Residents opposing activity
Six “No ho zone” yard signs, which were placed along North Gallatin Avenue in Uniontown on Saturday in a homespun effort to dissuade prostitutes from doing business in the neighborhood, were stolen almost as fast as they were set up. They were intended to be lighthearted notices that residents are fed up with prostitution and the poor image it and other illicit trades have given the neighborhood.
But, they also were signs of changing times in the community, said North Gallatin Avenue resident Rich Lee, who put up the signs.
“We had a little bit of fun with that. It brought awareness. It was done tastefully,” said Lee, a member of the North Gallatin Avenue Concerned Citizens Association and the city’s zoning hearing board. “It’s a sign of the times. No prostitutes. We just don’t want to see them anymore. Just go away.”
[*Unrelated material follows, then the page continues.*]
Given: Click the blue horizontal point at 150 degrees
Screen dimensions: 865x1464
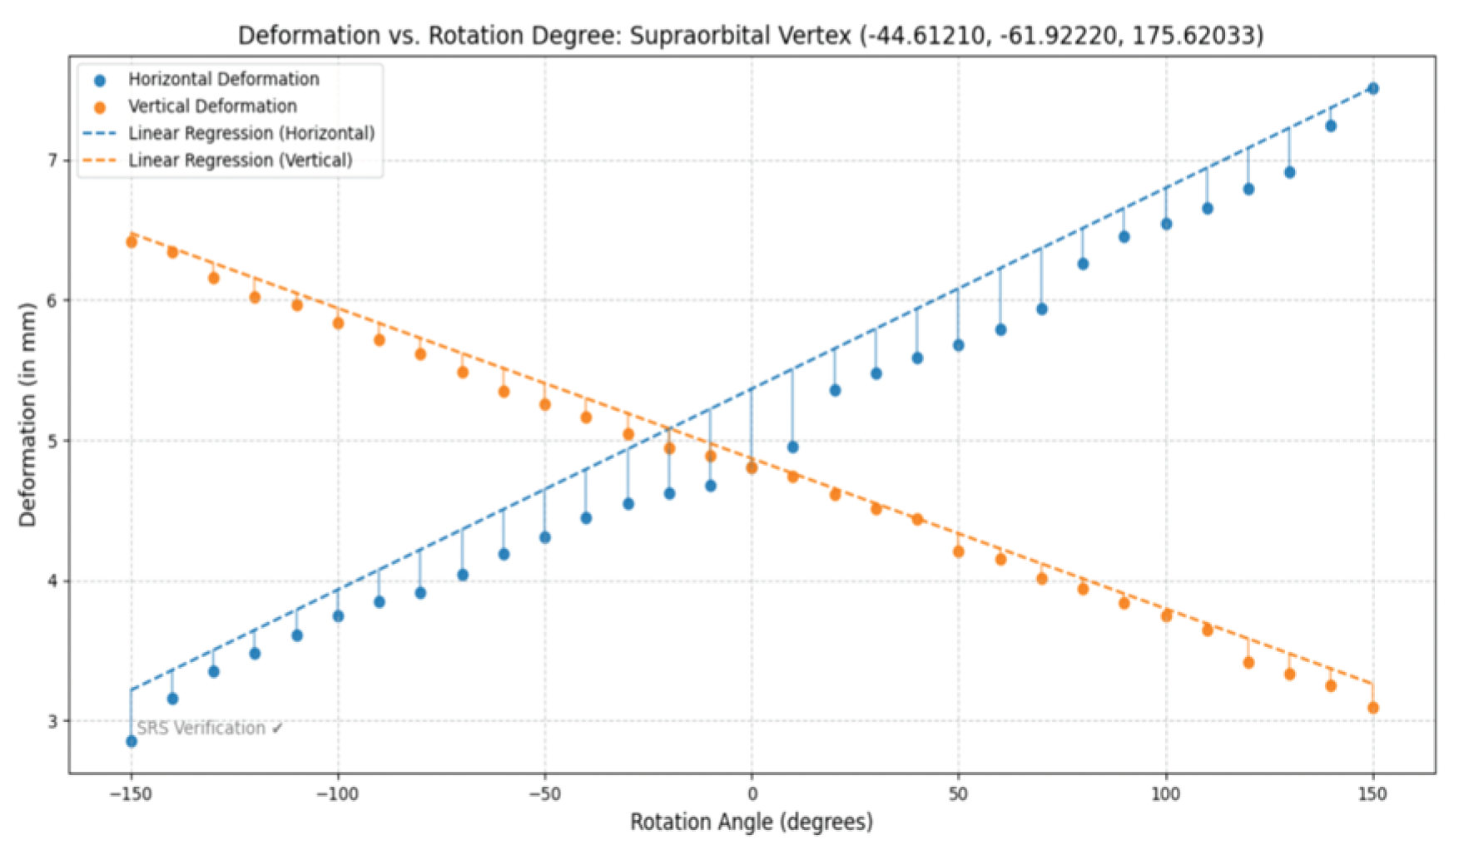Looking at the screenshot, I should click(x=1372, y=89).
He said the choice of words used on the signs had nothing to do with Don Imus, who was recently fired from his CBS radio show for using one of the words in a slur about the Rutgers University women’s basketball team.
Like the unannounced placement of the signs, the next effort also will be a surprise, but it could carry serious consequences. Lee said he and more than a dozen neighborhood residents will be armed with cameras when they walk the streets that prostitutes walk and wait at the corners where prostitutes wait for customers.
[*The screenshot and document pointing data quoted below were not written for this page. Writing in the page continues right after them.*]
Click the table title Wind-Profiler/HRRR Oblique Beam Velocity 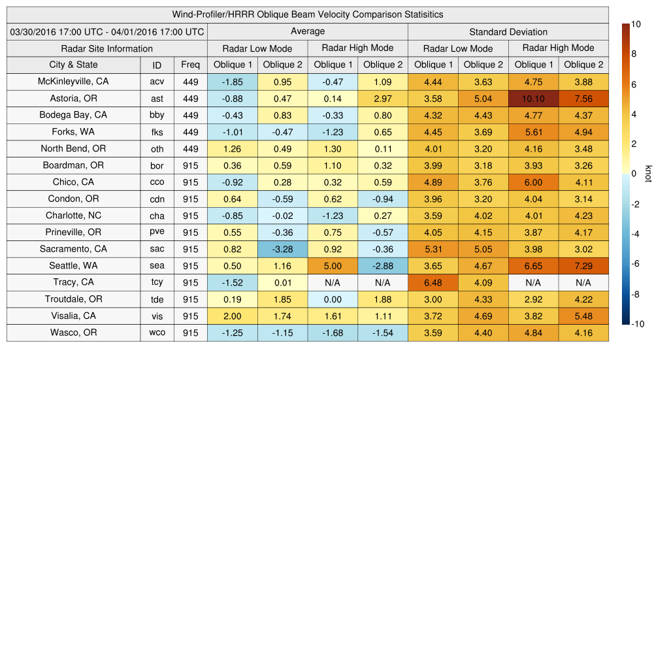pyautogui.click(x=308, y=14)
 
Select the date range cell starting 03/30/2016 pyautogui.click(x=107, y=31)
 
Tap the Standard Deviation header pyautogui.click(x=508, y=31)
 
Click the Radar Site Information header pyautogui.click(x=107, y=48)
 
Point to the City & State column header pyautogui.click(x=73, y=65)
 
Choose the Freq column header pyautogui.click(x=191, y=65)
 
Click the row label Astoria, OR pyautogui.click(x=73, y=99)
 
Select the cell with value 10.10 pyautogui.click(x=533, y=99)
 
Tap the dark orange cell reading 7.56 pyautogui.click(x=583, y=99)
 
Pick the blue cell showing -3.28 pyautogui.click(x=282, y=249)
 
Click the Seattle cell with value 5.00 pyautogui.click(x=333, y=266)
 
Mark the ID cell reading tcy pyautogui.click(x=157, y=283)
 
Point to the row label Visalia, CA pyautogui.click(x=73, y=316)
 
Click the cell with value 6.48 pyautogui.click(x=432, y=283)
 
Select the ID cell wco pyautogui.click(x=157, y=333)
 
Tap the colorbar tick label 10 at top pyautogui.click(x=636, y=25)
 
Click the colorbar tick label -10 pyautogui.click(x=636, y=323)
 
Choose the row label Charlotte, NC pyautogui.click(x=73, y=216)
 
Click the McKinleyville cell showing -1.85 pyautogui.click(x=232, y=82)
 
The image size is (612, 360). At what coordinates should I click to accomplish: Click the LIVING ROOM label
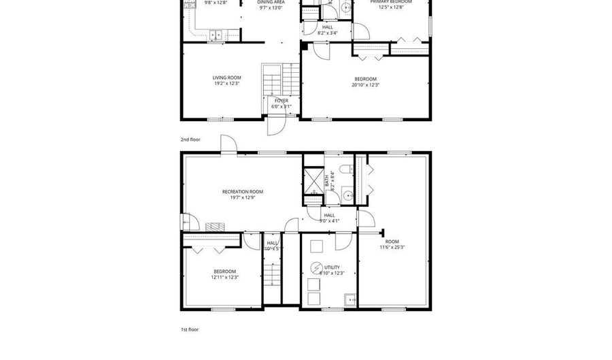226,78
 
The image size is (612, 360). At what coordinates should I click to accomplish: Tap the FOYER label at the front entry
281,101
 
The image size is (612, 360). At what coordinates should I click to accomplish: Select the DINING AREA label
271,2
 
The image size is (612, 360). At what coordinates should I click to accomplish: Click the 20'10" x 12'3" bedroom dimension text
365,85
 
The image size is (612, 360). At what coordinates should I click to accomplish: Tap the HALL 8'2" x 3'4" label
328,27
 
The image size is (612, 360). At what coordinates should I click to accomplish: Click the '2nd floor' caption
190,140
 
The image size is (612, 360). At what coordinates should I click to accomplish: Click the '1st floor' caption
190,329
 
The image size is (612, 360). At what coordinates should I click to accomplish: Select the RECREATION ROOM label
242,192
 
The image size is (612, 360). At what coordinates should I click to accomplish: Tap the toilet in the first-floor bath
347,169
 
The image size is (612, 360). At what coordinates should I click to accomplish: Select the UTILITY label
332,267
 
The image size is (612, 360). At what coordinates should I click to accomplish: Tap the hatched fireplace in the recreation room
214,225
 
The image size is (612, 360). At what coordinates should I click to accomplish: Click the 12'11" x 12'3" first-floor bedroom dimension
224,277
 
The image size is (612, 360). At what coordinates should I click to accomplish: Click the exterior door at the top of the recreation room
229,144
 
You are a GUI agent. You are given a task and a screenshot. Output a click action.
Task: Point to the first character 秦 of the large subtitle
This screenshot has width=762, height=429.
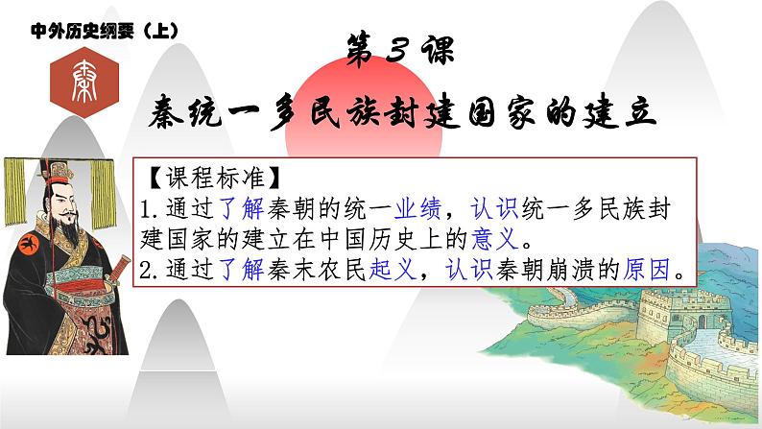pyautogui.click(x=174, y=115)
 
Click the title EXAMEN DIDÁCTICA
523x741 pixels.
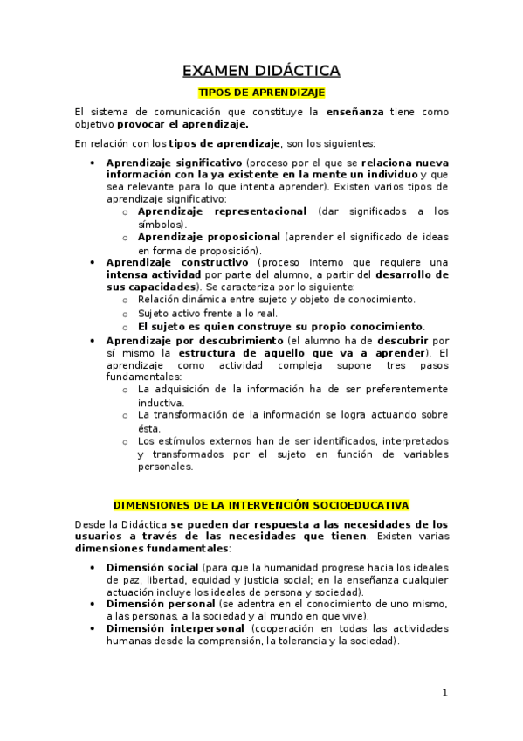point(261,71)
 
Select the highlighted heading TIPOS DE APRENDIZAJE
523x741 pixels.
point(262,92)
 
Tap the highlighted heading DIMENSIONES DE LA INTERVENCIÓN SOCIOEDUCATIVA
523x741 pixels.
point(261,505)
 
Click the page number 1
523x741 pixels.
point(444,693)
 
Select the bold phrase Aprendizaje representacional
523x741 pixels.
point(222,211)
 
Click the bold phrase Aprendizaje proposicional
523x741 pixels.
point(209,237)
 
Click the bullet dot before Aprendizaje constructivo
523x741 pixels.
point(93,262)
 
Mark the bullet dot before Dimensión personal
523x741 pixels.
point(93,604)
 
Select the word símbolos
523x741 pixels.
point(161,225)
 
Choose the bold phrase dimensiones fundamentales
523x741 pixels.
point(151,549)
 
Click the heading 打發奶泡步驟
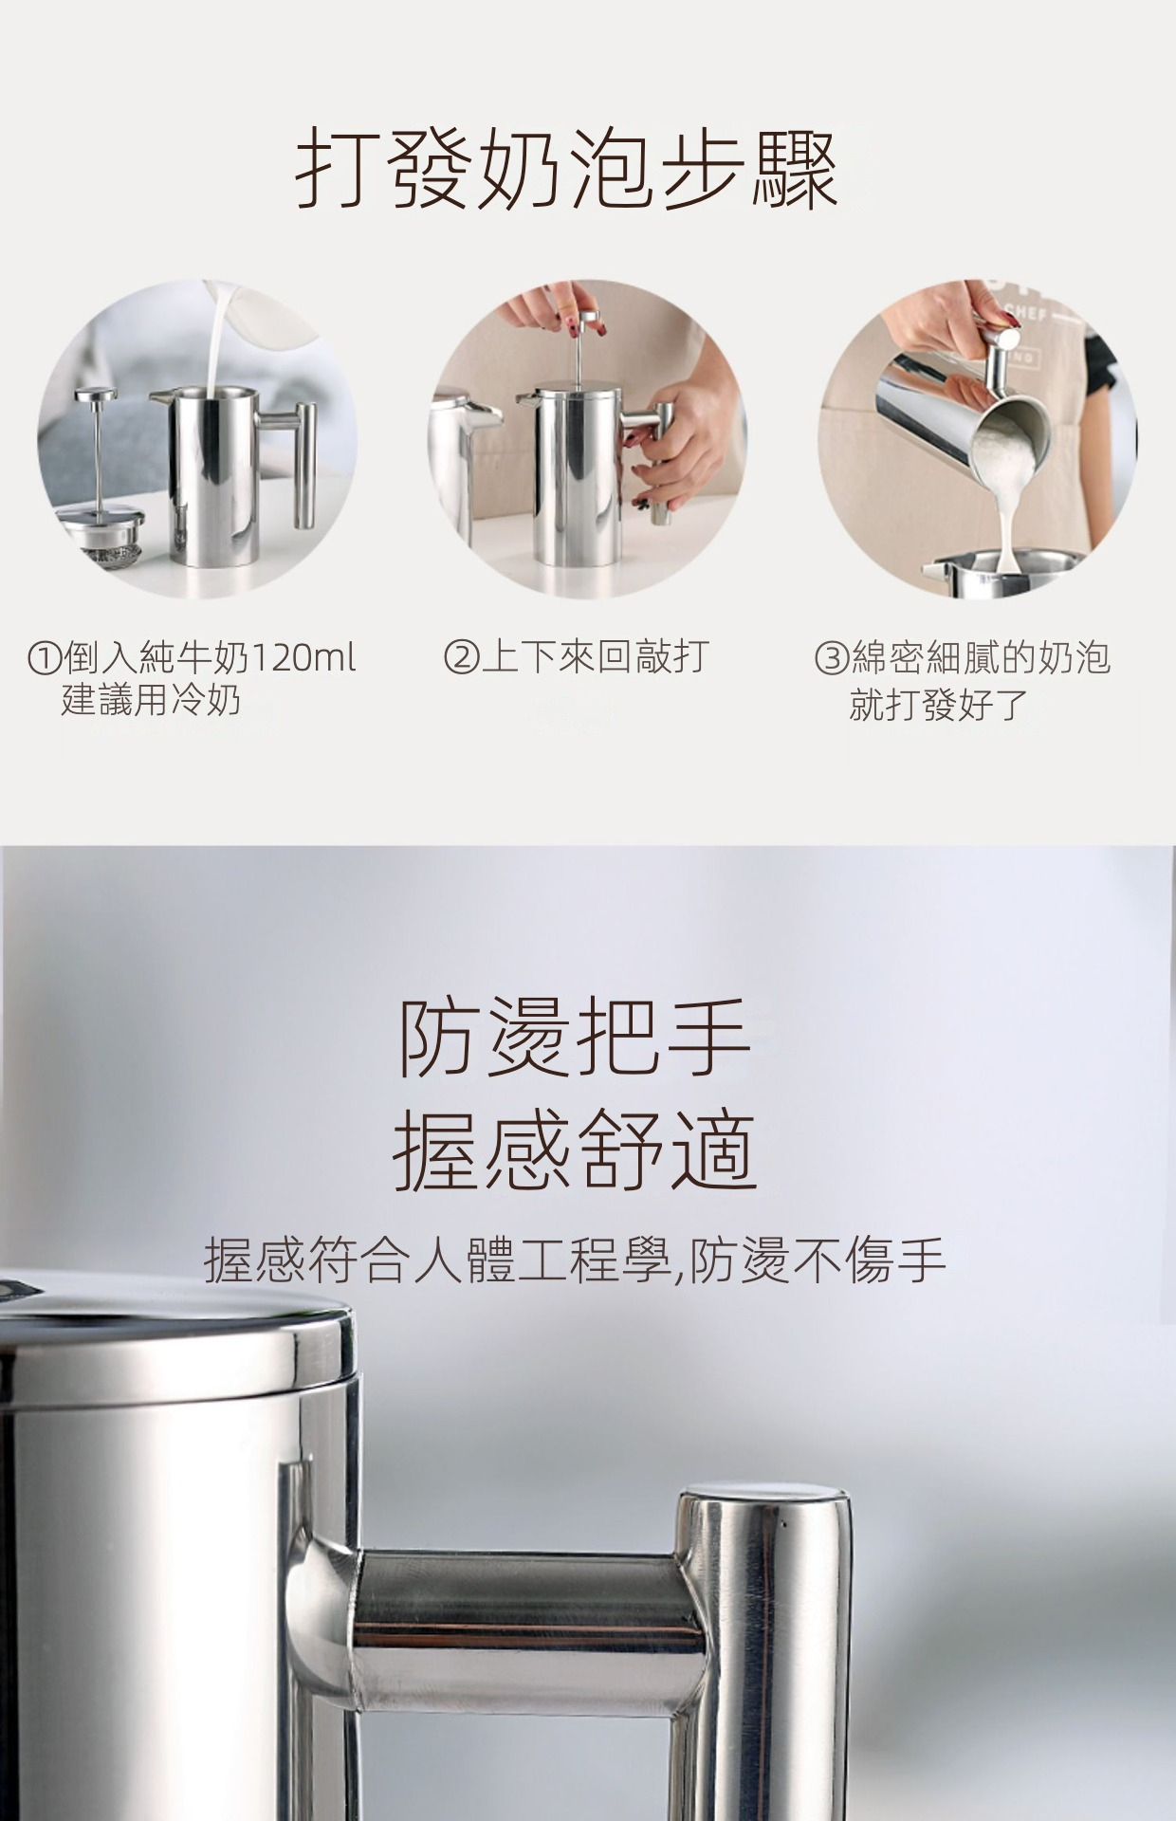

The photos they take of prostitutes and johns as well as their license plates will be handed over to city police, Lee said. He said announcing the date of the “john patrol” would defeat the purpose.
“We know, but we’re not saying so we can catch them in the act,” said Lee. “We want to eradicate the problem, not just push it back a couple days.”
Although he wasn’t happy about the theft of the signs, which he put up at 5 a.m., he said he would have taken them down before Tuesday’s Americanism Day Parade.
Three signs were stolen by 8 a.m. Only one remained standing by 5:30 p.m. and that one was stolen by midnight.
City police patrolled the area and cited two women for loitering at 5 a.m.
Lee said he believes most of the signs were stolen by people who saw them as novelties.
The next effort will be more serious and similar plans will be carried out until the neighborhood is cleaned up, he said.
The North Gallatin Avenue Concerned Citizens, the city and the Uniontown Redevelopment Authority have applied for hundreds of thousands of dollars in state grants to revitalize the mostly residential neighborhood.
They also are working with another local agency to build 25 new houses for first-time homebuyers.
The city has been condemning and demolishing blighted houses and buildings in that neighborhood and the rest of the city for the last several years.
Lee said it is difficult to attract businesses and residents to the neighborhood because of problems with prostitution, drugs and absentee landlords.